Saturday, April 27, 2013

Where does India Stand on Innovation?

How does India stack up on innovation compared to other countries? Are we getting more innovative over time? These are questions I have been grappling with since I started studying innovation more than two decades ago.

In recent times, the growing importance of innovation to economic growth and prosperity has induced many efforts to measure innovation at the national level. In my book From Jugaad to Innovation: The Challenge for India (Utpreraka Foundation, 2010) [FJ2SI], I cited studies like the UNCTAD Innovation Capability Index, Georgia Tech’s High Tech Indicators and the Economist Intelligence Unit’s Innovation Study to show that India is a laggard as far as innovation performance is concerned.

As I noted in FJ2SI, each of these studies emphasized a different set of variables. The UNCTAD approach was based on human capabilities, and therefore focused on human development indicators. The Georgia Tech approach used high tech exports as a proxy for innovation sophistication. And the EIU used patents as its primary measure.

A few years ago, INSEAD and the World Intellectual Property Organisation (WIPO) launched a joint effort to develop a more comprehensive innovation index. In a short time, this index has gained credibility with policy-makers. The latest report of this Global Innovation Index (GII) came out last June.

India’s Position

India ranked in the middle of GII 2012 with a rank of 64 out of 141 countries. India’s rank remained virtually unchanged from 2011 to 2012. Apart from the GII itself, the GII methodology involves the computation of three other indices – an innovation output index, an innovation input index, and an innovation efficiency index. India was ranked 40, 96, and 2 respectively on these three measures in 2012.

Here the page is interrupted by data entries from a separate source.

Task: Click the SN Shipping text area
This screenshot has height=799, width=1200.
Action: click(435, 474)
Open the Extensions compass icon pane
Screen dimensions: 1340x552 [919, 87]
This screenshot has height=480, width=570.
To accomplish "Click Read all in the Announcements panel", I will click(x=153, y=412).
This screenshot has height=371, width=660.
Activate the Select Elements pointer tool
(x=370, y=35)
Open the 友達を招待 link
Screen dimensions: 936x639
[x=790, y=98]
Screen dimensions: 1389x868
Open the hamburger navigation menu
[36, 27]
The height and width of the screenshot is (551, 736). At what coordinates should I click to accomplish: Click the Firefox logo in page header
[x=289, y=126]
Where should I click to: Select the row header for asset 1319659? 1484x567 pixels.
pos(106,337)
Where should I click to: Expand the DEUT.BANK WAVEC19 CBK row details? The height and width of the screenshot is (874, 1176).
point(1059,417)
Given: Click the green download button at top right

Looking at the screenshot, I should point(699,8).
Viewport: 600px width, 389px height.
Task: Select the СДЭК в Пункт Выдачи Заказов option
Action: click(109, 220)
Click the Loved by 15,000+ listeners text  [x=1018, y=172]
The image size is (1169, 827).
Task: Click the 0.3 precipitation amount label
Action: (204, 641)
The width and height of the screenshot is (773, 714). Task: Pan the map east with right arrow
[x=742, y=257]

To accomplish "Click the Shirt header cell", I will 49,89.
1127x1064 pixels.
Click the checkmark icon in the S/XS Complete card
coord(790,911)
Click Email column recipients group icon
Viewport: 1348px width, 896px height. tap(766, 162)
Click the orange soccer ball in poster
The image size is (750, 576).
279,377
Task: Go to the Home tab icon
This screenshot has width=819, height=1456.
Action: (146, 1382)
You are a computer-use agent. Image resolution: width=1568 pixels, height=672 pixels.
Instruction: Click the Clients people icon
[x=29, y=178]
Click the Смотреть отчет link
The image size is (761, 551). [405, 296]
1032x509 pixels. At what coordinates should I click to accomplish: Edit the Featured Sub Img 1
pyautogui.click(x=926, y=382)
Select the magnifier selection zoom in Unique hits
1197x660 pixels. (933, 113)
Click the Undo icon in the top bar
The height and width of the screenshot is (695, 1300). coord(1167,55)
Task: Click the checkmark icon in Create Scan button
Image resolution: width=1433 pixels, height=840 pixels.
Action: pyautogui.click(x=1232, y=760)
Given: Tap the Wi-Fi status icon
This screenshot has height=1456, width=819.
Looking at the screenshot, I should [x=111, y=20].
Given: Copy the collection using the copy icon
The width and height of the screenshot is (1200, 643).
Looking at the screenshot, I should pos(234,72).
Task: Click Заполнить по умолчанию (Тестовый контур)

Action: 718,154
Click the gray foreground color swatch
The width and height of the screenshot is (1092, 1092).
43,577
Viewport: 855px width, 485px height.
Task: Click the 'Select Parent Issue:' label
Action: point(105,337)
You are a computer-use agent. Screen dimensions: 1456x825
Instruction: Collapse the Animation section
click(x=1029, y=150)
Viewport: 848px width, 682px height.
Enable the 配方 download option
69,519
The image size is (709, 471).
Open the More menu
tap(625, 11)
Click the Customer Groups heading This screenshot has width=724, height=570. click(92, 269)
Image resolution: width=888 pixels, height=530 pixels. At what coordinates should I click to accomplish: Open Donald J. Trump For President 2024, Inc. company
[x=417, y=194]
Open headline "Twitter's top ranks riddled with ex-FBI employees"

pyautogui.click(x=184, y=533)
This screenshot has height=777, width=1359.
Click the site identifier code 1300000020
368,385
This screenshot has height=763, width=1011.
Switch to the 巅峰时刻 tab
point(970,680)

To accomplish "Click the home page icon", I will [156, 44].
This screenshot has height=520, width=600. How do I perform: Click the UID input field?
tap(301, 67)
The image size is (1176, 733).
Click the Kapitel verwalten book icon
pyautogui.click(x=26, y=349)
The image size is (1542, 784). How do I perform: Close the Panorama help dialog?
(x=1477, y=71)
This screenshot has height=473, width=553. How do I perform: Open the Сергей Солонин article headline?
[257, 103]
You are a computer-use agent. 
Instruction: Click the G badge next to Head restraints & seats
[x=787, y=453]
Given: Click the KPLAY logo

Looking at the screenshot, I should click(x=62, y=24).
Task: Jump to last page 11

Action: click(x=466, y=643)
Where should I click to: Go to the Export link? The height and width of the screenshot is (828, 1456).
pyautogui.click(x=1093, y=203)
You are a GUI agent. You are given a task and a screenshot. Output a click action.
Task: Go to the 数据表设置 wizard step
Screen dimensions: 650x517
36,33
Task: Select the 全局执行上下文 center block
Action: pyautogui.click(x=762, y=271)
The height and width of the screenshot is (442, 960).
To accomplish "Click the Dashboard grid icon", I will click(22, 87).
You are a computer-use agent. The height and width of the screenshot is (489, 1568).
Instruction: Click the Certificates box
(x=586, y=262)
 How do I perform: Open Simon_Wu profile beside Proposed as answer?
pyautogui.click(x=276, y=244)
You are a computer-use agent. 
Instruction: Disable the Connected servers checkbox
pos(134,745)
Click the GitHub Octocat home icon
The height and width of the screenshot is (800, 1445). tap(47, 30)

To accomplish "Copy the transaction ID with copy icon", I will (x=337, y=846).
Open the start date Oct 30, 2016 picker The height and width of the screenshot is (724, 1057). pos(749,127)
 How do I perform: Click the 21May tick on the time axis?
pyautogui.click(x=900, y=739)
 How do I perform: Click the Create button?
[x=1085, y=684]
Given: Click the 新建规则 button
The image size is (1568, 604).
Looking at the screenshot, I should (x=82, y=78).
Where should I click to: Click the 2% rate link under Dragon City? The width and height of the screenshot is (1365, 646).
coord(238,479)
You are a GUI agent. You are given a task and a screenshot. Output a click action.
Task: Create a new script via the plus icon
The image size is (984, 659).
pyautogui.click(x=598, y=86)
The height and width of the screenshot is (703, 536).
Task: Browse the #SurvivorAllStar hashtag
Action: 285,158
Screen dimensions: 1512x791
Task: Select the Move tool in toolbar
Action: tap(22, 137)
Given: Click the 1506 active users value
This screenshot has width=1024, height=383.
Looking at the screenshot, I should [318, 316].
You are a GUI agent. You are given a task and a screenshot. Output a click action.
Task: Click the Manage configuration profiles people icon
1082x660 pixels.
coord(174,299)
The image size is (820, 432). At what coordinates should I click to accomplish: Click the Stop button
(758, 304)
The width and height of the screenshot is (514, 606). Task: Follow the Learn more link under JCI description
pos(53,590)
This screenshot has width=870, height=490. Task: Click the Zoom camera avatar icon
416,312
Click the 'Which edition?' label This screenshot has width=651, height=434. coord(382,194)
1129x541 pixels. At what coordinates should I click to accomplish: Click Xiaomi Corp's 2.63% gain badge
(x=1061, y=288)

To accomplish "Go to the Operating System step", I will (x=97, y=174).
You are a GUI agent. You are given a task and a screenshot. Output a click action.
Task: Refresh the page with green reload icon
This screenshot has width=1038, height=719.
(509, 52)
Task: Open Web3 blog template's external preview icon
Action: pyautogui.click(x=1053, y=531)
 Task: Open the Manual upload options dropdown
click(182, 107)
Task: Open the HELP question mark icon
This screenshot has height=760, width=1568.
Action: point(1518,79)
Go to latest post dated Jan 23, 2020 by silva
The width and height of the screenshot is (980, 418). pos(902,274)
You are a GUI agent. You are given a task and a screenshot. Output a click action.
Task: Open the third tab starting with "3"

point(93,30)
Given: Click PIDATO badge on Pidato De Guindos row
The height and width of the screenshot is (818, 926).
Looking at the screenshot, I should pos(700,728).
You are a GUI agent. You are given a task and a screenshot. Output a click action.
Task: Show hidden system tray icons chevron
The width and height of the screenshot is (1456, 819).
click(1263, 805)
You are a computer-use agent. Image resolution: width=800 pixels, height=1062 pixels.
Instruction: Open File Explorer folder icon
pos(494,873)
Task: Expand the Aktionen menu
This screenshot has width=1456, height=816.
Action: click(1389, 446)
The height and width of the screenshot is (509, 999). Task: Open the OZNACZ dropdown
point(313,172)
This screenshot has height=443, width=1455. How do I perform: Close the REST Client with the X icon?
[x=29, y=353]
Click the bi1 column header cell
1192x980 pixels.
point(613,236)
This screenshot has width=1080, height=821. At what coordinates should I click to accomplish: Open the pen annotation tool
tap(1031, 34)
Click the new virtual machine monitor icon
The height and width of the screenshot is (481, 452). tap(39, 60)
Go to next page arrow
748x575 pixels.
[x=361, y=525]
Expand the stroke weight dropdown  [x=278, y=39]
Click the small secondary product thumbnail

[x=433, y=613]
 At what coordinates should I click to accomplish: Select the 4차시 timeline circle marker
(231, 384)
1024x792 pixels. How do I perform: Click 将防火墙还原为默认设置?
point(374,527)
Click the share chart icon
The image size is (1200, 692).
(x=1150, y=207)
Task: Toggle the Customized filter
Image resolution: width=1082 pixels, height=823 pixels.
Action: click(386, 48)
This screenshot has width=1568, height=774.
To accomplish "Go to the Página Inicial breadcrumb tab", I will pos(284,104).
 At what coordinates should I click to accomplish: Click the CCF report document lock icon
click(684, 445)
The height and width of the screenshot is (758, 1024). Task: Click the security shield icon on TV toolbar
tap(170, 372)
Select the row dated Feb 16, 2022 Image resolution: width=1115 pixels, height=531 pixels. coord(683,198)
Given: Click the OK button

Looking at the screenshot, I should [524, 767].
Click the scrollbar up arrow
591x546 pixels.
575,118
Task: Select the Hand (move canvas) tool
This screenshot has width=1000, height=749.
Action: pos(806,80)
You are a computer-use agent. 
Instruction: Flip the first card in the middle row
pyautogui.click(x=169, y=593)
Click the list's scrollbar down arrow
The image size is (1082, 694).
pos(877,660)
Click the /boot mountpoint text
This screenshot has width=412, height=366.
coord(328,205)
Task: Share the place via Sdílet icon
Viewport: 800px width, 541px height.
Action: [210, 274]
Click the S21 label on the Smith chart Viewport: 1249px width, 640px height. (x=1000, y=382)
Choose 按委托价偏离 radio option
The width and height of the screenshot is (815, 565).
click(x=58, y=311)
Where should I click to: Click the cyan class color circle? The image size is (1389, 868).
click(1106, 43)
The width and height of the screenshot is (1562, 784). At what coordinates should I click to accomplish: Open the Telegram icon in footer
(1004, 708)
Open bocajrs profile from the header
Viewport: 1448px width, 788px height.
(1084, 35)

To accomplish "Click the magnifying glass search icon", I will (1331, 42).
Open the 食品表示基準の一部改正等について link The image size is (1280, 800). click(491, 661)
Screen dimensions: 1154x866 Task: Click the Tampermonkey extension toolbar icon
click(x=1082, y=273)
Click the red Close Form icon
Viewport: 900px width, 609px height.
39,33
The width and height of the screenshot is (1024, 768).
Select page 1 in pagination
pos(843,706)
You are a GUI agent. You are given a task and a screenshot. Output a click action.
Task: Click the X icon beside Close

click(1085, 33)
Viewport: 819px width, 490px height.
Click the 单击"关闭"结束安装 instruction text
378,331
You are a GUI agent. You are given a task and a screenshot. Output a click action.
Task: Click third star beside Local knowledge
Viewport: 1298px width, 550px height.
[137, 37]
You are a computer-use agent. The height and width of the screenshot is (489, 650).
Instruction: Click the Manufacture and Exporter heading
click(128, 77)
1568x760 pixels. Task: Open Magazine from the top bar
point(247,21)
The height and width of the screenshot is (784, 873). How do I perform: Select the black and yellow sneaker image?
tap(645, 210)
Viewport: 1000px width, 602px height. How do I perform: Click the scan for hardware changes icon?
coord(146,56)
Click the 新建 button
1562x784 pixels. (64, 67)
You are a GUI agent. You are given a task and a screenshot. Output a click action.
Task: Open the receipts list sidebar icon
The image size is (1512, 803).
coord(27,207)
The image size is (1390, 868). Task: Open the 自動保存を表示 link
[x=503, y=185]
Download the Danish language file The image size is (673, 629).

The innovation input index rests on five pillars: institutions, human capital and research, infrastructure, market sophistication, and business sophistication. The innovation output index consists of knowledge and technology outputs and creative outputs. The innovation efficiency index is based on the ratio of innovation output to innovation input.

To get a clearer sense of where India stands, it is useful to compare India with China, as I did in FJ2SI. China does much better on the GII with a 2012 rank of 34. It was ranked 19, 55 and 1 respectively on innovation output, input, and efficiency.

China outclassed India on 3 of the 5 input pillars – human capital & research, infrastructure, and business sophistication - with a rank difference of 40-50 places. I am not surprised by the huge gap on the first two, but I am certainly intrigued by the huge difference in business sophistication (I’ll come back to this shortly). China was marginally ahead of India on the other two input parameters – institutions and market sophistication.

On the output side, China ranked 5 globally on knowledge and technology outputs while India came in at #47. The only measure on which India did better than China was on the output measure of creative outputs.

Digging Deeper

Looking at the raw scores that underlie the ranks, I found a few interesting contrasts:

  • China does much better than India on institutional factors like ease of resolving insolvency and ease of paying taxes;

  • The biggest differences between India and China are on the education-related indices of reading skills (a real shocker – India scores 4.41 against 100 for China; but the ASER reports have been showing this for years), and pupil-teacher ratio;

  • China’s score on Gross expenditure on R&D is twice that of India;

  • China’s score on ISO 14001 environmental certificates is about 7 times that of India (I need to dig into the significance of this number, but I guess the trend is clear enough);
  • China’s higher score on business sophistication comes from the proportion of firms offering formal training to their employees (16% for India vs. 85% for China), R&D performed by businesses (34% for India vs. 72% for China), and high-tech imports (this is, I suppose, more reflective of China’s position in high technology manufacturing vis-à-vis India);

India’s bright spots (vis-à-vis China) are:

  • Press freedom (not a surprise!);
  • Efficiency of energy use;
  • Ease of getting credit, and ease of protecting investors;
  • Services exports (again, hardly a surprise)

What Needs to be done

The GII underlines something we already know - India’s biggest failure as an independent nation is in the arena of literacy and basic education. No other country with which we compare ourselves has such a poor record on this basic pre-requisite of a modern country. While government initiatives like the Sarva Shiksha Abhiyan and the Right to Education Act have belatedly acknowledged this failure, I don’t see a sense of urgency in addressing this problem. This has serious implications not only for innovation but for the very existence and progress of India itself.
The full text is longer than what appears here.